The finding released last week in a biological opinion from the National Marine Fisheries Service was welcomed by Northwest conservation, fishing, and killer whale advocates.
Earthjustice attorney George Torgun said, “The National Marine Fisheries Service is saying that operation of state and federal water projects in California’s Sacramento River basin deplete chinook salmon, the killer whale’s primary prey. It’s clear that harming our rivers and our salmon harms not only the salmon and coastal communities that rely on them, but also animals far and wide, reaching all the way to Washington’s killer whales.”
Salmon advocates say similar facts justify the same findings in biological opinions governing reservoir and dam operations on the Columbia and Snake rivers in Idaho, Washington and Oregon, as well as the Klamath River in California and Oregon.
NMFS’s finding for the Sacramento River stands in stark contrast to the agency’s conclusion — reached under the Bush administration — that the salmon-killing dams on the Columbia and Snake Rivers do not harm Washington’s declining killer whale population.
“The recent National Marine Fisheries Service conclusion linking destruction of salmon habitat to harm to killer whales is a breath of fresh air,” said Kathy Fletcher, Executive Director of People for Puget Sound. “Our killer whales are at critically low numbers and NMFS has recognized that what we do to salmon in freshwater impacts our orcas in the ocean. But, it doesn’t make sense to protect salmon for whales to eat in California while at the same time ignoring the effect of dams on fish in the whales’ backyard.”
Conservationists and fishermen are challenging the Bush administration’s plan for the Columbia and Snake dams in a federal Court in Portland, Oregon. The federal judge hearing that case recently sent a letter to the litigants outlining his preliminary conclusion that NMFS’s 2008 plan is illegal. In his letter, U.S. District Court Judge James Redden said, “Federal defendants have spent the better part of the last decade treading water, and avoiding their obligations under the Endangered Species Act… We simply cannot afford to waste another decade… All of us know that aggressive action is necessary to save this vital resource, and now is the time to make that happen.”
The Obama administration has asked the court for 60 days to consider whether it will support the 2008 Bush plan.
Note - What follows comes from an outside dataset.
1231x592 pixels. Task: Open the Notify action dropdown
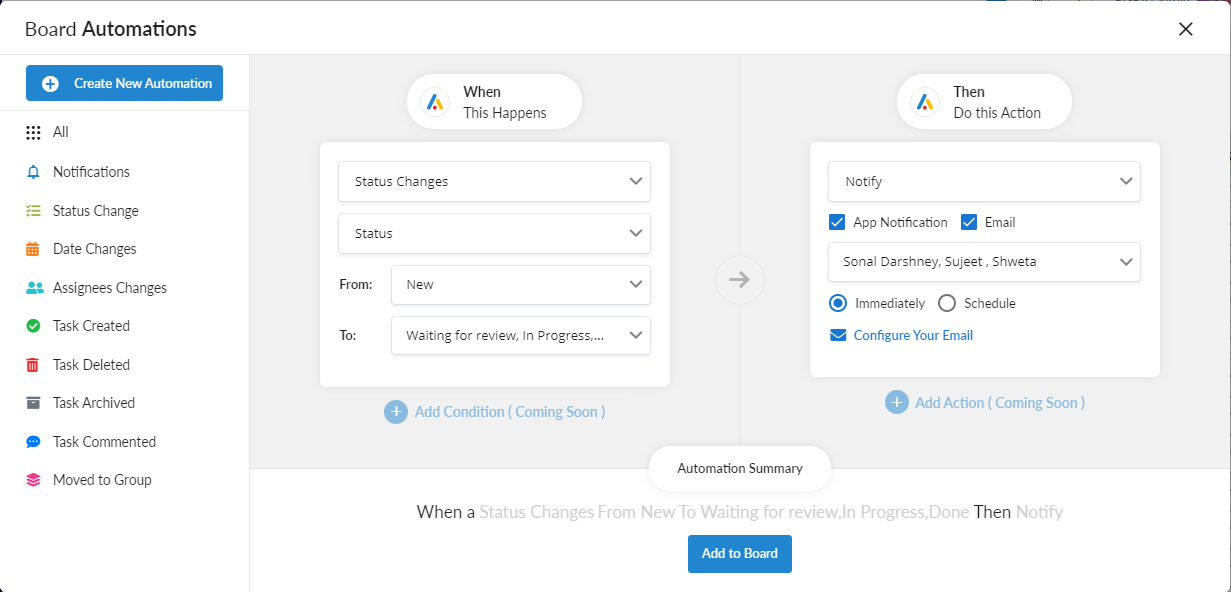(x=984, y=182)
Tens of thousands of citizens have asked the administration to bring people together to forge durable solutions that will protect and restore salmon and salmon-dependent communities throughout the Snake and Columbia basins and along the west coast. These same actions will help protect Puget Sound’s killer whale population.
“The fiction that the dams on the Columbia and Snake Rivers have no effect on the food supply for orcas is one of many failings in the Columbia and Snake River biological opinion,” said Steve Mashuda of Earthjustice, which represents the groups in the case. “Our killer whales shouldn’t have to travel all the way to Monterey Bay to find a decent meal.”
Mashuda is optimistic that the Obama administration’s current review of the Columbia-Snake biological opinion will result in findings consistent with those reached for the Sacramento River. “We need the Obama administration to ensure that the Columbia River, the largest salmon-producing river in the lower 48 states, can help feed the whales, too.”
The recent California salmon biological opinion also differs markedly from the Bush administration Columbia opinion in the way it views the role artificially propagated salmon from hatcheries play in supplying a secure food source for killer whales. Both rivers have major salmon hatcheries. The Bush administration presumed the loss of wild salmon stocks could be offset by supplying killer whales with hatchery fish in the Columbia Basin. But the new California opinion finds that hatchery fish can have harmful effects on the long-term fitness of salmon populations, and that current hatchery practices at some hatcheries are diminishing the long-term viability of salmon stocks. These impacts will also harm killer whales.